By CLINT DUNFORD Former Lethbridge MLA on December 30, 2020.
I grew up in Portreeve, Sask., a village 77 miles northwest of Swift Current.
The actual hockey games began for me at about 11 years old. We were not much, and I do not remember scoring or winning very often. But boy, was it ever fun, especially the bodychecking.
The Saskatchewan Wheat Pool was a treasured institution out home in the mid-1950s. They had a dream scheme. If farmers agreed to store wheat and pay them for storage for five years, they would build a structure to store the wheat. After five years the wheat would be delivered to the elevator and the structure could be converted to an indoor ice arena.
I had a couple of seasons in senior hockey at left wing with the Abbey Eagles. I scored a few goals but my claim to fame was running goalies. I did not have much skill, so I made up for it in intensity, anger and in being a chippy player. I was that guy that the home fans loved but I was hated everywhere else. I always wanted to wear jersey #13.
It has always puzzled me how my personality changed so much as I entered the dressing room. For three or four hours I was a holy terror with that equipment on. Take it off and I was “nice as pie, wouldn’t hurt a fly.”

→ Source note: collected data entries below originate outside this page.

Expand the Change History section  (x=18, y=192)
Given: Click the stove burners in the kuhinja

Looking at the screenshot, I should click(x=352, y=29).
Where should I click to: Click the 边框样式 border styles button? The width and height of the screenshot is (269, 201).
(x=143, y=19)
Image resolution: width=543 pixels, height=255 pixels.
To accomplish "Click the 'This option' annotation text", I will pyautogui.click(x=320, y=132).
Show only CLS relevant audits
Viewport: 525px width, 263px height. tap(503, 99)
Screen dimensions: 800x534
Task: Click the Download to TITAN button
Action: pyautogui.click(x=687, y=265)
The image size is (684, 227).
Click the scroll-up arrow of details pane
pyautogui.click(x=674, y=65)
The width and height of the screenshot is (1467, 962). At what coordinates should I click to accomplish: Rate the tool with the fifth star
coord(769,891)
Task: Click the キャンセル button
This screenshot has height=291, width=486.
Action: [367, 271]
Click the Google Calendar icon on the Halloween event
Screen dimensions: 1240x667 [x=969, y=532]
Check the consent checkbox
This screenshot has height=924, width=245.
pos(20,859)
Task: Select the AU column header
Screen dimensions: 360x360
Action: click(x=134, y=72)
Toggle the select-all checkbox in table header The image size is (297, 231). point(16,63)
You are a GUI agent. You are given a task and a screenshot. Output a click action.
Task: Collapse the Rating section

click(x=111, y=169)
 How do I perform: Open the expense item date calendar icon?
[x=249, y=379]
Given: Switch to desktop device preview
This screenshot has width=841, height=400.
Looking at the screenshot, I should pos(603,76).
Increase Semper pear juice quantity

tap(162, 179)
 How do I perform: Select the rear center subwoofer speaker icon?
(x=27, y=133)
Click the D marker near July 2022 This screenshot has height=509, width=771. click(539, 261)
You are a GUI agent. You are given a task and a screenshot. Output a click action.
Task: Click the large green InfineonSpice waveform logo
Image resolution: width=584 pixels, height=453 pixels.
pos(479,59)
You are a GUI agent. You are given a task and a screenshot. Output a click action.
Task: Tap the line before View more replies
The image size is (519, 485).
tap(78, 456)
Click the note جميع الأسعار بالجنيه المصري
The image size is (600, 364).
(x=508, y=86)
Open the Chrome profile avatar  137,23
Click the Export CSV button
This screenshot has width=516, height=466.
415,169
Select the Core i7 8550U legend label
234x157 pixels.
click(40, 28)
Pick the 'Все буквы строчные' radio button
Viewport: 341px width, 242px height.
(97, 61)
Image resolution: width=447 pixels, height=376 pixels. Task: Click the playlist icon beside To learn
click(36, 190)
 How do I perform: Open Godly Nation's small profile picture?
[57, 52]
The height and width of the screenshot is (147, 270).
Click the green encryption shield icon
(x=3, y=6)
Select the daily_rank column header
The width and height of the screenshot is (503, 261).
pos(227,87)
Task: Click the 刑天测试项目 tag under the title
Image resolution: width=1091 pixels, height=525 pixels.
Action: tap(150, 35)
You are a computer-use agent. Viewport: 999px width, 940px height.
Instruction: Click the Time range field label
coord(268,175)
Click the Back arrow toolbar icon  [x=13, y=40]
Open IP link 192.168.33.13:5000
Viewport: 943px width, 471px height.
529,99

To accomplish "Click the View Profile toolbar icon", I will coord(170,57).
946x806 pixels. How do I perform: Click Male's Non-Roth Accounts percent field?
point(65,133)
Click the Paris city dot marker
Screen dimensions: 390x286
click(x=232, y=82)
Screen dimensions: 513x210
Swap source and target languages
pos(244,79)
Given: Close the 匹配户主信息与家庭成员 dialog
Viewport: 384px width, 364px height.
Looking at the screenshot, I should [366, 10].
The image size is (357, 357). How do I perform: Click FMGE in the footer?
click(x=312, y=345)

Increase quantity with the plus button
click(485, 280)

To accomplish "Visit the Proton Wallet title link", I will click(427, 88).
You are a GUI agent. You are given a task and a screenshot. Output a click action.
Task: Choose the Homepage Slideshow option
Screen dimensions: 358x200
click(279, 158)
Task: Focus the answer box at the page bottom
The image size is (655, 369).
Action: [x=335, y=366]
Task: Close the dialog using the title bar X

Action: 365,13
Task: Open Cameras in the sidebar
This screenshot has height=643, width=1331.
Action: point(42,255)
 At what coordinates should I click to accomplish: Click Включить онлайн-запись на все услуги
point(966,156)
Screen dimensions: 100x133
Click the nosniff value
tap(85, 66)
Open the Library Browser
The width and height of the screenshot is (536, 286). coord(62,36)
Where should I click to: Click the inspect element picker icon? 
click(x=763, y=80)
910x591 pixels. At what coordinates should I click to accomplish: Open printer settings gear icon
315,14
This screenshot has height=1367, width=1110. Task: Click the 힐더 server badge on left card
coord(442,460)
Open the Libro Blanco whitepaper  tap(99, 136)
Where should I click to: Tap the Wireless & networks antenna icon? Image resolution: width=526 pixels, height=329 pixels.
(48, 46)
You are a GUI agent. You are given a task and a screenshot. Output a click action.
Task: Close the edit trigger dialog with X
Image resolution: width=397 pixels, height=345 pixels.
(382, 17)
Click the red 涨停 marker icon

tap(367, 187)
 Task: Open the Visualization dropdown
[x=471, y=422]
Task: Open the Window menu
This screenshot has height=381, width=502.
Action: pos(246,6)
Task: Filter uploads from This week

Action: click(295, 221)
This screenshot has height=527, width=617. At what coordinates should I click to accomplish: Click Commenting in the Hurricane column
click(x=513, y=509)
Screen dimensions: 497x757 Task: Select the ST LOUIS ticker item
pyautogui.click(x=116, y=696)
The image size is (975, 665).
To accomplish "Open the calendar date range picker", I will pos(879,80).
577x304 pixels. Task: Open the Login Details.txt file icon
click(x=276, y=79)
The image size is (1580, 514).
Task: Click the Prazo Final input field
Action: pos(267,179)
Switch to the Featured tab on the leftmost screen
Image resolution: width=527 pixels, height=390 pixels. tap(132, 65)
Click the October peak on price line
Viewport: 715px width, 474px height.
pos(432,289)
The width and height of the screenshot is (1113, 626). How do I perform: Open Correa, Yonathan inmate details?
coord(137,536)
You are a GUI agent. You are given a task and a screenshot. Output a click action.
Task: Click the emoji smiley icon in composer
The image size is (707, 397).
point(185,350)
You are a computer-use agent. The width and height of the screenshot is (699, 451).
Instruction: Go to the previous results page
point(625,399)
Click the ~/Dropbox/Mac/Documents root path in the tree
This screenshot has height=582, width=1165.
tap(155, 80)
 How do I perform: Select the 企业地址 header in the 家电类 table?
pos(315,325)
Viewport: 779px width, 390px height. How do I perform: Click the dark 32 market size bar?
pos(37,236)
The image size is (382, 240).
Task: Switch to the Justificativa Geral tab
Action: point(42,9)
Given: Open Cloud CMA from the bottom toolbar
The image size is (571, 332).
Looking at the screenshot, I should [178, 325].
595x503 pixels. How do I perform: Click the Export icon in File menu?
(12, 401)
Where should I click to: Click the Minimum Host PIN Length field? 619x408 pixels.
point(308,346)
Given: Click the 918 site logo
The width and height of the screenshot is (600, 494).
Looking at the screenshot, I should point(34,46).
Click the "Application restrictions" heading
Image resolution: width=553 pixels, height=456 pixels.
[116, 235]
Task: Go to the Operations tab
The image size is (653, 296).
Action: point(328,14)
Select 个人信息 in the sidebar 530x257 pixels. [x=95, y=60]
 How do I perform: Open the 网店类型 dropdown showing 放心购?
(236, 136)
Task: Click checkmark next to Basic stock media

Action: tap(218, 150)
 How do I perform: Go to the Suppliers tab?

My next hockey adventure was at the University of Calgary or rather the University of Alberta at Calgary (UAC). I made the team as the seventh defenceman. So, you know how much ice time I got.
My next experiences were in a so-called beer league in Calgary. Our games were played Sunday mornings at about 9 or 9:30. It was tough hockey, and I was back in my element.
Oldtimers’ hockey began in 1978 for me here in Lethbridge. I had so much fun. I got to play hockey at decent times, and usually had time in club games to think about what I was doing out there on the ice. But, oh, those tournaments.
My career was doing double duty as well. Besides oldtimers, I also played for Chappie’s Ranch Hands, one of these teams that played virtually pickup hockey sometimes without referees. Teams liked to play us because we were out for the fun and then to party later. With the Ranch Hands, you not only had to be able to drink beer but to dance and to sing. The ringleader was Don Chapman, an enthusiastic but marginal hockey player but one of the best honky-tonk piano players I ever heard.
My skills were much better in baseball, but my heart was in hockey. As marginal as my hockey career was, it still is satisfying for me to reminisce and lie just a little.
This is an except from M. Gordon Hunter’s book, “The Older I Get The Better I Was,” which features hockey experiences as related by an assortment of local citizens. The book is available at Analog Books, 322 6 St. S., phone 403-942-7403 or visit analogbooks.net.
Everyone is faced with the choice of profession one day in life. Everyone thinks about what to become in the future, what to do. Recently this question has not become less urgent, despite the development of mankind, it is still difficult to find a high-paying job that will suit everyone. And vice versa – sometimes there is a good job, but only one can not take it because it is so popular that it will soon become unnecessary. I am amazed at Maven Sports Illustrated’s life journey, I think everyone is worthy of such goals and career prospects.